Would you set down each line of the data below exactly?
---
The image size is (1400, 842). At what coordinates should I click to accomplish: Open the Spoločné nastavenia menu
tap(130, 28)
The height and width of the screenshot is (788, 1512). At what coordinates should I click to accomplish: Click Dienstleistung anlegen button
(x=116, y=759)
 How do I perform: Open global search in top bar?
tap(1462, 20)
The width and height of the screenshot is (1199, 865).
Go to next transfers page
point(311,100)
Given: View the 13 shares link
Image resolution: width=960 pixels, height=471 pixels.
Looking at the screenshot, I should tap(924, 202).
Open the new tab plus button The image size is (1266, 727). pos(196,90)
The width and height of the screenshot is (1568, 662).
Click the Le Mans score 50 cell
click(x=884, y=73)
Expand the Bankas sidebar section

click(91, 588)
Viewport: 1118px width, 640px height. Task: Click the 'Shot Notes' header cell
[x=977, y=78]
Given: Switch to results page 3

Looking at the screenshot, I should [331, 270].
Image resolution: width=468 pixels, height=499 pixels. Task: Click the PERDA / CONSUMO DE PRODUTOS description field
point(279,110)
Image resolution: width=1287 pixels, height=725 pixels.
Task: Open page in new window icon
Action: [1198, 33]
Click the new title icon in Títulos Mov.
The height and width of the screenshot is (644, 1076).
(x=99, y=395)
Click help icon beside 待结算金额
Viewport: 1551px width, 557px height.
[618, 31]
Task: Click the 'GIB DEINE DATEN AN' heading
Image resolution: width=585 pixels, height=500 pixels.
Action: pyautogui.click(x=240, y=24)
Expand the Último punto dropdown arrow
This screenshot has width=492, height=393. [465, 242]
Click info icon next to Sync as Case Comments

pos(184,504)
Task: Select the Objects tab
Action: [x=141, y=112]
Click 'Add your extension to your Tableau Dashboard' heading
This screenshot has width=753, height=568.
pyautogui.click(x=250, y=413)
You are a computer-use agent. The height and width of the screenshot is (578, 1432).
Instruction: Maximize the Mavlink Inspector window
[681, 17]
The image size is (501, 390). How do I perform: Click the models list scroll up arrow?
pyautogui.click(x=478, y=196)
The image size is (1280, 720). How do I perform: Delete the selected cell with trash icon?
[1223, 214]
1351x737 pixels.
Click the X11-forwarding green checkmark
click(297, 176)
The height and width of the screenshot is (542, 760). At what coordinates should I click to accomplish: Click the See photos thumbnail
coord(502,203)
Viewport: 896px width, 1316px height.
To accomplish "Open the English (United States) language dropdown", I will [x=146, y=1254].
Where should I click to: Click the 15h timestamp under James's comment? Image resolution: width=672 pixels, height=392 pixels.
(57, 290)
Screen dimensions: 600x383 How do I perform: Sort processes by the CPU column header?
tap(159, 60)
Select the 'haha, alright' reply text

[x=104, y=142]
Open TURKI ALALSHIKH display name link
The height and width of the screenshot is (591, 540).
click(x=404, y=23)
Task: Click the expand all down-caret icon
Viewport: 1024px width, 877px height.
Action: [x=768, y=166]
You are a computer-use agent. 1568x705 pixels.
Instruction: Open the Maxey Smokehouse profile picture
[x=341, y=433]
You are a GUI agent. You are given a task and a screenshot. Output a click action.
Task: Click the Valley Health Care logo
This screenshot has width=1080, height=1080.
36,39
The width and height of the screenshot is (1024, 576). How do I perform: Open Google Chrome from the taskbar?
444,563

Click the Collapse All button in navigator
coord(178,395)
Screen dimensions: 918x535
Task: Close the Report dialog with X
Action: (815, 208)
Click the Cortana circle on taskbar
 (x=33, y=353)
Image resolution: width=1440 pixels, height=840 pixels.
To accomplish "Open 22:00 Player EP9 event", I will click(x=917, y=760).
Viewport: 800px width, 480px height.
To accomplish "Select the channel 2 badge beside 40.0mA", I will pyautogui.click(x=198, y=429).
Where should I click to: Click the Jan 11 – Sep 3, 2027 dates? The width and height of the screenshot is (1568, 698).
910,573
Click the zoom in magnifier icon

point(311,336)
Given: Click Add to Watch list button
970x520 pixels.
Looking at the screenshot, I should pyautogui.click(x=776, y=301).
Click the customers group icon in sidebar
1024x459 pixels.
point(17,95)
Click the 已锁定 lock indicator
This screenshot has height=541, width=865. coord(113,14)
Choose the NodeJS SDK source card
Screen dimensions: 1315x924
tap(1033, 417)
---
▶ [Result of this exercise]
The image size is (1400, 842). At what coordinates should I click to accomplish: Open the Spoločné nastavenia menu
tap(130, 28)
The height and width of the screenshot is (788, 1512). At what coordinates should I click to accomplish: Click Dienstleistung anlegen button
(x=116, y=759)
 How do I perform: Open global search in top bar?
tap(1462, 20)
The width and height of the screenshot is (1199, 865).
Go to next transfers page
point(311,100)
Given: View the 13 shares link
Image resolution: width=960 pixels, height=471 pixels.
Looking at the screenshot, I should tap(924, 202).
Open the new tab plus button The image size is (1266, 727). pos(196,90)
The width and height of the screenshot is (1568, 662).
Click the Le Mans score 50 cell
click(x=884, y=73)
Expand the Bankas sidebar section

click(91, 588)
Viewport: 1118px width, 640px height. Task: Click the 'Shot Notes' header cell
[x=977, y=78]
Given: Switch to results page 3

Looking at the screenshot, I should [331, 270].
Image resolution: width=468 pixels, height=499 pixels. Task: Click the PERDA / CONSUMO DE PRODUTOS description field
point(279,110)
Image resolution: width=1287 pixels, height=725 pixels.
Task: Open page in new window icon
Action: [1198, 33]
Click the new title icon in Títulos Mov.
The height and width of the screenshot is (644, 1076).
(x=99, y=395)
Click help icon beside 待结算金额
Viewport: 1551px width, 557px height.
[618, 31]
Task: Click the 'GIB DEINE DATEN AN' heading
Image resolution: width=585 pixels, height=500 pixels.
Action: pyautogui.click(x=240, y=24)
Expand the Último punto dropdown arrow
This screenshot has width=492, height=393. [465, 242]
Click info icon next to Sync as Case Comments

pos(184,504)
Task: Select the Objects tab
Action: [x=141, y=112]
Click 'Add your extension to your Tableau Dashboard' heading
This screenshot has width=753, height=568.
pyautogui.click(x=250, y=413)
You are a computer-use agent. The height and width of the screenshot is (578, 1432).
Instruction: Maximize the Mavlink Inspector window
[681, 17]
The image size is (501, 390). How do I perform: Click the models list scroll up arrow?
pyautogui.click(x=478, y=196)
The image size is (1280, 720). How do I perform: Delete the selected cell with trash icon?
[1223, 214]
1351x737 pixels.
Click the X11-forwarding green checkmark
click(297, 176)
The height and width of the screenshot is (542, 760). At what coordinates should I click to accomplish: Click the See photos thumbnail
coord(502,203)
Viewport: 896px width, 1316px height.
To accomplish "Open the English (United States) language dropdown", I will [x=146, y=1254].
Where should I click to: Click the 15h timestamp under James's comment? Image resolution: width=672 pixels, height=392 pixels.
(57, 290)
Screen dimensions: 600x383 How do I perform: Sort processes by the CPU column header?
tap(159, 60)
Select the 'haha, alright' reply text

[x=104, y=142]
Open TURKI ALALSHIKH display name link
The height and width of the screenshot is (591, 540).
click(x=404, y=23)
Task: Click the expand all down-caret icon
Viewport: 1024px width, 877px height.
Action: [x=768, y=166]
You are a computer-use agent. 1568x705 pixels.
Instruction: Open the Maxey Smokehouse profile picture
[x=341, y=433]
You are a GUI agent. You are given a task and a screenshot. Output a click action.
Task: Click the Valley Health Care logo
This screenshot has width=1080, height=1080.
36,39
The width and height of the screenshot is (1024, 576). How do I perform: Open Google Chrome from the taskbar?
444,563

Click the Collapse All button in navigator
coord(178,395)
Screen dimensions: 918x535
Task: Close the Report dialog with X
Action: (815, 208)
Click the Cortana circle on taskbar
 (x=33, y=353)
Image resolution: width=1440 pixels, height=840 pixels.
To accomplish "Open 22:00 Player EP9 event", I will click(x=917, y=760).
Viewport: 800px width, 480px height.
To accomplish "Select the channel 2 badge beside 40.0mA", I will pyautogui.click(x=198, y=429).
Where should I click to: Click the Jan 11 – Sep 3, 2027 dates? The width and height of the screenshot is (1568, 698).
910,573
Click the zoom in magnifier icon

point(311,336)
Given: Click Add to Watch list button
970x520 pixels.
Looking at the screenshot, I should pyautogui.click(x=776, y=301).
Click the customers group icon in sidebar
1024x459 pixels.
point(17,95)
Click the 已锁定 lock indicator
This screenshot has height=541, width=865. coord(113,14)
Choose the NodeJS SDK source card
Screen dimensions: 1315x924
tap(1033, 417)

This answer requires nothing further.